--- TRECHO DO DOCUMENTO ---
Criação cultural e movimentos coletivos

A grande criação artística, cultural ou filosófica, ainda que seja ligada a movimentos coletivos, se realiza plenamente através de personalidades individuais. Poderia citar Balzac, Goethe, Shakespeare, Hegel, Kant e tantos outros. Claro que esta minha convicção não me impede de reconhecer que a grande personalidade intelectual e artística expressa um movimento, uma concepção do mundo coletiva. Se você examinar o CPC como produtor coletivo de cultura, verá que ele, a rigor, não criou nada que tivesse um valor cultural para além da agitação e da propaganda imediatas.

Mas um bom número das criações individuais de Vianinha, que foi um dos líderes do CPC, continua tendo um indiscutível valor estético e cultural. Sua peça Rasga coração, por exemplo, não existiria sem o movimento coletivo do CPC, mas não poderia ser criada a dez mãos. Aquelas peças que o CPC encenava aqui e acolá tiveram em si o valor de criar um movimento cultural que, por sua vez, gerou uma figura singular como a do nosso querido Vianinha.

Não é que essa individualização não aconteça na política, até porque há fortes lideranças políticas individuais, como, entre tantos outros exemplos possíveis, Lênin. Mas a presença do sujeito coletivo, na política, é muito mais forte do que na criação artística ou filosófica, é até mesmo decisiva. Lênin é Lênin somente porque foi dirigente do Partido Bolchevique. De repente, ao formular esta pergunta, você me pôs a seguinte questão: voltamos a uma época em que o político individual substitui o líder político de um partido? Acho que, frequentemente, sim.
--- DADOS EXIBIDOS ---
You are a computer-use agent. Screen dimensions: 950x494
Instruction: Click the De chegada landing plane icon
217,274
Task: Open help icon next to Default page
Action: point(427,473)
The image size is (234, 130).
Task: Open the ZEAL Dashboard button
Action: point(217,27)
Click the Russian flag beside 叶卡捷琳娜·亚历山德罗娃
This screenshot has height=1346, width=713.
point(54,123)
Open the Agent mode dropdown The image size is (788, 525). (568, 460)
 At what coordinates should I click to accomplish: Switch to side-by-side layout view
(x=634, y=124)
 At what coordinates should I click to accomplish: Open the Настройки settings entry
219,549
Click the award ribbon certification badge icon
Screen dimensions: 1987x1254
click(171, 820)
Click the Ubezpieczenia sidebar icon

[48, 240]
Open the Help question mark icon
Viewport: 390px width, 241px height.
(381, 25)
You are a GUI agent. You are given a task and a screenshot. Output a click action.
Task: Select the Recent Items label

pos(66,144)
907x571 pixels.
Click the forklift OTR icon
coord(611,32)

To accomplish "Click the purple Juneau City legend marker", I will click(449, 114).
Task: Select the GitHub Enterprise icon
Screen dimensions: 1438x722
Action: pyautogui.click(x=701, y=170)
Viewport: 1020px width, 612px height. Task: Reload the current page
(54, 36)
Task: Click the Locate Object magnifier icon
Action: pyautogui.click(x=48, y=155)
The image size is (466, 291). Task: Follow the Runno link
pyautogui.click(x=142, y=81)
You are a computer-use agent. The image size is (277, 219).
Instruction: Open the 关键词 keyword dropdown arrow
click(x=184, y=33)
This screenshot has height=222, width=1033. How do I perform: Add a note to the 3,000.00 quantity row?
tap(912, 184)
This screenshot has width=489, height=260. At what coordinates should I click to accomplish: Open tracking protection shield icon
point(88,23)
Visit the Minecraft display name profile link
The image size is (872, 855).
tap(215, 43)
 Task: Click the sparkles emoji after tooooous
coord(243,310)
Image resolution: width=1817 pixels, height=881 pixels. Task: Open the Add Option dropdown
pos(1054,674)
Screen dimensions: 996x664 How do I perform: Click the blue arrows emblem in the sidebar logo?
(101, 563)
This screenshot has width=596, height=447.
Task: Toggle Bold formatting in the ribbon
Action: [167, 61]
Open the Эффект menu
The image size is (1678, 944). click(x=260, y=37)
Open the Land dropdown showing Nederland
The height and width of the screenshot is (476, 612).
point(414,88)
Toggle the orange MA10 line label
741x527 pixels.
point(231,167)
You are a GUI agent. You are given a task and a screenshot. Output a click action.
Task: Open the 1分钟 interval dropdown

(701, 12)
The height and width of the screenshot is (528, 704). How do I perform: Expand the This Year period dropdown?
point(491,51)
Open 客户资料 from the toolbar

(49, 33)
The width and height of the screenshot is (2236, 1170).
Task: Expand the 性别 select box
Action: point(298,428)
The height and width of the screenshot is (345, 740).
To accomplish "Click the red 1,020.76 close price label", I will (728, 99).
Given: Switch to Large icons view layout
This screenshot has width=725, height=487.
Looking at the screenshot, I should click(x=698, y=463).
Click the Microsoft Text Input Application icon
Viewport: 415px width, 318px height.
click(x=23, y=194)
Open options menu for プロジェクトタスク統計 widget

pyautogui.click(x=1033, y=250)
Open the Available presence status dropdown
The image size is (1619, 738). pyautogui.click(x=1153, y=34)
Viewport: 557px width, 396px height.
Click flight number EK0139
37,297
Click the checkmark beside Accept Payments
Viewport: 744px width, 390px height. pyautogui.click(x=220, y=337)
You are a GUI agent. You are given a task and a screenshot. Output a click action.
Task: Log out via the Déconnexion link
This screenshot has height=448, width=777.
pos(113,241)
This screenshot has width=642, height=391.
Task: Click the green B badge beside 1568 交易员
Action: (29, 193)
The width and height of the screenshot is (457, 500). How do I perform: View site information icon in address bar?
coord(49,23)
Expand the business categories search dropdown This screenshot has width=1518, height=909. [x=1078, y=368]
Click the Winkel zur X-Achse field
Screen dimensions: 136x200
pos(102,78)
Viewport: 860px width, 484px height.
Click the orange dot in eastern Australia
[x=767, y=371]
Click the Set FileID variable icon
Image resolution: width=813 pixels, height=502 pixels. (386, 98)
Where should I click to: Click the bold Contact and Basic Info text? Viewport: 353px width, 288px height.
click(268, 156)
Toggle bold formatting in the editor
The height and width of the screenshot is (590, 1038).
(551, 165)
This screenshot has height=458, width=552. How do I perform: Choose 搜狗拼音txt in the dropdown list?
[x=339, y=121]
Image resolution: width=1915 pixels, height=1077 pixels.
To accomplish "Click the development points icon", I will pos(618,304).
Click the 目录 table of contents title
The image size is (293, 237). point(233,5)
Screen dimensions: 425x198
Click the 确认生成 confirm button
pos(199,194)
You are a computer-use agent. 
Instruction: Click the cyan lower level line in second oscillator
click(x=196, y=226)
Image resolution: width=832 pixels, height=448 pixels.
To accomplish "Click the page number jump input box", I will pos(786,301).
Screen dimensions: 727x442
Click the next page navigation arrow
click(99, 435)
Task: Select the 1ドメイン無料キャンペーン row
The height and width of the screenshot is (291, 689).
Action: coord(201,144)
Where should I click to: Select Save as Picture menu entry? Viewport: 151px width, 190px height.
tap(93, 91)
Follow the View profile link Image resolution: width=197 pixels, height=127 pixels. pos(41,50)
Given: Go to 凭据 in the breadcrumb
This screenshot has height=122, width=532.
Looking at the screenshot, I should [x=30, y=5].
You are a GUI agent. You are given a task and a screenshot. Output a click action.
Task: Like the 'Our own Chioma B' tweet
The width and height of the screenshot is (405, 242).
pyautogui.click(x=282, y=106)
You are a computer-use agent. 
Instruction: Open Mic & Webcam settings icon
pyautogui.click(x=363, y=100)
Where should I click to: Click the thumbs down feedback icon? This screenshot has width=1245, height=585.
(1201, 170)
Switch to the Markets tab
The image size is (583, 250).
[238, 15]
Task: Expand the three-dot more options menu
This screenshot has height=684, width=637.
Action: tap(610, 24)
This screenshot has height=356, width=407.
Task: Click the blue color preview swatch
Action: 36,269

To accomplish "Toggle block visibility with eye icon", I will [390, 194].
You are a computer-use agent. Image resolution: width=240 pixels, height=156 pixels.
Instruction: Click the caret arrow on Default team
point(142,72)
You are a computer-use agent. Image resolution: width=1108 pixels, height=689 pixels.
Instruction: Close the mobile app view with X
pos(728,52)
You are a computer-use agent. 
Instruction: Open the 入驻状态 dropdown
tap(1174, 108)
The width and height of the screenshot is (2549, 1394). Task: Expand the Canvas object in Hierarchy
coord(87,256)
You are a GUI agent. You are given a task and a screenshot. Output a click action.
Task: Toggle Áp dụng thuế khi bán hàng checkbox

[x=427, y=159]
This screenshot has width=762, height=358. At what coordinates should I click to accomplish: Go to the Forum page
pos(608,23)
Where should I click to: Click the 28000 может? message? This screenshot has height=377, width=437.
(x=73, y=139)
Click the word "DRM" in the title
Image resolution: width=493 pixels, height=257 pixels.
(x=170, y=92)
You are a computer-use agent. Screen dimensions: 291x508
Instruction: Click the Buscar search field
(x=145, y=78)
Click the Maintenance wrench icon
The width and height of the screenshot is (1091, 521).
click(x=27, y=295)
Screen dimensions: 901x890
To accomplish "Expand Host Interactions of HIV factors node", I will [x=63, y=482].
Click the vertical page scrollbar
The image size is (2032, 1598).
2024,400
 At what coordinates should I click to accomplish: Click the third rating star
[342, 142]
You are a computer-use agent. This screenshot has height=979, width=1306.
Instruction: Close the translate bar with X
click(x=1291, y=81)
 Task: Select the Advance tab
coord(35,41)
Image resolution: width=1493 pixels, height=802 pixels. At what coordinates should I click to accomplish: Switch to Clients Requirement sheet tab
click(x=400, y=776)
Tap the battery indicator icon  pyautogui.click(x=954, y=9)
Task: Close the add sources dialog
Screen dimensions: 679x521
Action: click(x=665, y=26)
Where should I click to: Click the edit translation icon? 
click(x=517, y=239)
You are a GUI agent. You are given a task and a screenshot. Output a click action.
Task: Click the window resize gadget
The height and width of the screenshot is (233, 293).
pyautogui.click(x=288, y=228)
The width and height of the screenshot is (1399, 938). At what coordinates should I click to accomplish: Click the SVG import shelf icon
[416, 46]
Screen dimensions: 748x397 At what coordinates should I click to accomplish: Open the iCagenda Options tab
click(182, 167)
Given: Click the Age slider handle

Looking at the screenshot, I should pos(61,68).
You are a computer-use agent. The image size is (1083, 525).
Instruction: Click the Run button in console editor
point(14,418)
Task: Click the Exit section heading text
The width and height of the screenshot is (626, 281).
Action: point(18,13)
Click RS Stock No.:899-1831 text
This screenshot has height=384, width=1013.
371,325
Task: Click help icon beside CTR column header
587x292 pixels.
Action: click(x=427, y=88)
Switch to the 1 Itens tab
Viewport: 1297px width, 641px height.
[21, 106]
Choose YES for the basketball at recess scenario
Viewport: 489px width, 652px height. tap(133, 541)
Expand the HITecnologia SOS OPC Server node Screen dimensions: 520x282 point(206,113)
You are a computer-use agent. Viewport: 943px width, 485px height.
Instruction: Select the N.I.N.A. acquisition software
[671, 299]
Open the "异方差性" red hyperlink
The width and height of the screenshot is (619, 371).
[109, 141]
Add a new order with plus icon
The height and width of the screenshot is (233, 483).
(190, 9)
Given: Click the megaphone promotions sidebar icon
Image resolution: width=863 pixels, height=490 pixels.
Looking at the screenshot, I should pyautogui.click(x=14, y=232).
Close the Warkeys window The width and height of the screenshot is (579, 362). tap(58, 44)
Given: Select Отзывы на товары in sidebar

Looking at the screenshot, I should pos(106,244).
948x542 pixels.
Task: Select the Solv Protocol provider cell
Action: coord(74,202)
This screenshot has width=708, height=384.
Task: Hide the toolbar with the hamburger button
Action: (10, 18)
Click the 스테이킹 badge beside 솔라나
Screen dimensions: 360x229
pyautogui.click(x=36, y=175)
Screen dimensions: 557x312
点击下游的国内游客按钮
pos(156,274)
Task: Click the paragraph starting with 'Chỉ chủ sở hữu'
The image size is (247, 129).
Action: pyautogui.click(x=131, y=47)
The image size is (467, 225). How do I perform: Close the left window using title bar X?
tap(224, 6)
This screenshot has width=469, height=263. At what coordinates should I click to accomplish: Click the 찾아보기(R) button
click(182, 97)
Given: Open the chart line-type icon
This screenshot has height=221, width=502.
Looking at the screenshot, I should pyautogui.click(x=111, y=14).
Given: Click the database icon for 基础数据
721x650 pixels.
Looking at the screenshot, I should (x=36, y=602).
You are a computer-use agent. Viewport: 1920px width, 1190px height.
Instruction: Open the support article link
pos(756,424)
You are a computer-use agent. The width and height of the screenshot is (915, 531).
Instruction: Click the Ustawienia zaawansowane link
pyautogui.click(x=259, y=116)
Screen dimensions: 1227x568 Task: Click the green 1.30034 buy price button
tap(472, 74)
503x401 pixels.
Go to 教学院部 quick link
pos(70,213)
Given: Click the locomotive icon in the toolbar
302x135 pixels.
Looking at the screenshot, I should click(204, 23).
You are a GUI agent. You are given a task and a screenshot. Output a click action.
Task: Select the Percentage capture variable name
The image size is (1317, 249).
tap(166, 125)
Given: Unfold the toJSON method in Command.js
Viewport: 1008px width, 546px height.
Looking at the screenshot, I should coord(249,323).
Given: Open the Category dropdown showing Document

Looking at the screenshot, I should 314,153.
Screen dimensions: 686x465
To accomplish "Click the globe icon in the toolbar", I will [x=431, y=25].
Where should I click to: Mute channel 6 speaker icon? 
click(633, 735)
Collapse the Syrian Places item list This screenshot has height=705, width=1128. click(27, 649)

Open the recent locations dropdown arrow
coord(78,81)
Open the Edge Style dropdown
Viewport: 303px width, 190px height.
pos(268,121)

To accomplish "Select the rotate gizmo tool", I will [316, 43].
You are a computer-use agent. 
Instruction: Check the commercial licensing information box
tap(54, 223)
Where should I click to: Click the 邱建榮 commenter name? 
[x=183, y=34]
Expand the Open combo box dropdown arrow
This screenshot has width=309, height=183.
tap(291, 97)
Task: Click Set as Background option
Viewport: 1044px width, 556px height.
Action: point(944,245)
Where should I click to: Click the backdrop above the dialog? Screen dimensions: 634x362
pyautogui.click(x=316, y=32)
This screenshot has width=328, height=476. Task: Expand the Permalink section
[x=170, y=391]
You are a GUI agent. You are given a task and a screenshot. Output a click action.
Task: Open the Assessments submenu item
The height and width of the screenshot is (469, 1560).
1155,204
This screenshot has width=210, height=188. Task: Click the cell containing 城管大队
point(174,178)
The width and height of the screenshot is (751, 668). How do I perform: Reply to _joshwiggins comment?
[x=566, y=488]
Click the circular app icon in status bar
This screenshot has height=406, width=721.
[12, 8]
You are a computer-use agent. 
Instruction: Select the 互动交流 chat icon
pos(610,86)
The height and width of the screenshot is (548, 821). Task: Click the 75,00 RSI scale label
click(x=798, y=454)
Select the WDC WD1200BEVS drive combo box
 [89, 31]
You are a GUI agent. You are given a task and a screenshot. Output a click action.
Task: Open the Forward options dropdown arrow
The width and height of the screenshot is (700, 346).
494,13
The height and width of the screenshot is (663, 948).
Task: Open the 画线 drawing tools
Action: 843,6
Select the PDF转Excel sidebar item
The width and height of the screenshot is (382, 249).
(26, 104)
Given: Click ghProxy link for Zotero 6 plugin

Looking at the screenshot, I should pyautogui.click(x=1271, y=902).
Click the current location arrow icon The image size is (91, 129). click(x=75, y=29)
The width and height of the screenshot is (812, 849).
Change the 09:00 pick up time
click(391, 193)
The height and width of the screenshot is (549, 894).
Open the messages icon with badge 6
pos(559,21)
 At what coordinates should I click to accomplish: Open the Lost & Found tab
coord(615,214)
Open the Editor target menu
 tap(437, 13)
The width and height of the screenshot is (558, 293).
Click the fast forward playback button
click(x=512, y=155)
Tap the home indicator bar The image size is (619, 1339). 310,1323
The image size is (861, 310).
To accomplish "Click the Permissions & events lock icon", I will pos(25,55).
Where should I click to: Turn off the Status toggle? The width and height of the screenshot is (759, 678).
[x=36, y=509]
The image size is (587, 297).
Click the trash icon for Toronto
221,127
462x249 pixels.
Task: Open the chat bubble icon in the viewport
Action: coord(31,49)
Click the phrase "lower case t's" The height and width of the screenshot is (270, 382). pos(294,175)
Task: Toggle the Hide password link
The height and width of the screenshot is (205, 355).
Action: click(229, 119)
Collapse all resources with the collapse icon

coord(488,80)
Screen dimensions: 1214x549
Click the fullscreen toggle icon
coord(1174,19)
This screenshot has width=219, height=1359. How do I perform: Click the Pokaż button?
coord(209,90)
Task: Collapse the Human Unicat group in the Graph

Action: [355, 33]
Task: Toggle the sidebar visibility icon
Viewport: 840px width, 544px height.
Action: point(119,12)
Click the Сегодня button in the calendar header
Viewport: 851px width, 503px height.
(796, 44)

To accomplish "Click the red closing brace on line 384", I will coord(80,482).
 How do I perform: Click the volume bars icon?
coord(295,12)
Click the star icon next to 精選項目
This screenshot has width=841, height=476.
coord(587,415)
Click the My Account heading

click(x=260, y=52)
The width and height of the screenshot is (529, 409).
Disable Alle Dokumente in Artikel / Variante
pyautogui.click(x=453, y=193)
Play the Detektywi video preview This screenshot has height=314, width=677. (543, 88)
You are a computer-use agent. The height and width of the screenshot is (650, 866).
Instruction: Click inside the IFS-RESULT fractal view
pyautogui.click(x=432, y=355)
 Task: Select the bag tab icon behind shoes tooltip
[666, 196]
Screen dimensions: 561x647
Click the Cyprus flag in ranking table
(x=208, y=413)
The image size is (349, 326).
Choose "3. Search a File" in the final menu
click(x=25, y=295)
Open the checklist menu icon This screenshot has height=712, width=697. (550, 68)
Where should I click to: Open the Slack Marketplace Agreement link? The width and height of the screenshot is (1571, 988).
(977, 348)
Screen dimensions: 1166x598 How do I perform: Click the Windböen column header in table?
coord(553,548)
---
OBJETIVO —
Responda com base no trecho sobre criação cultural e movimentos coletivos:
(a) Qual peça de Vianinha é dada como exemplo?
(b) De qual partido Lênin foi dirigente?
(c) Como o texto descreve a presença do sujeito coletivo na política em comparação com a criação artística ou filosófica?

RESPOSTA ESCRITA —
(a) Rasga coração.
(b) Do Partido Bolchevique.
(c) Muito mais forte do que na criação artística ou filosófica e até mesmo decisiva.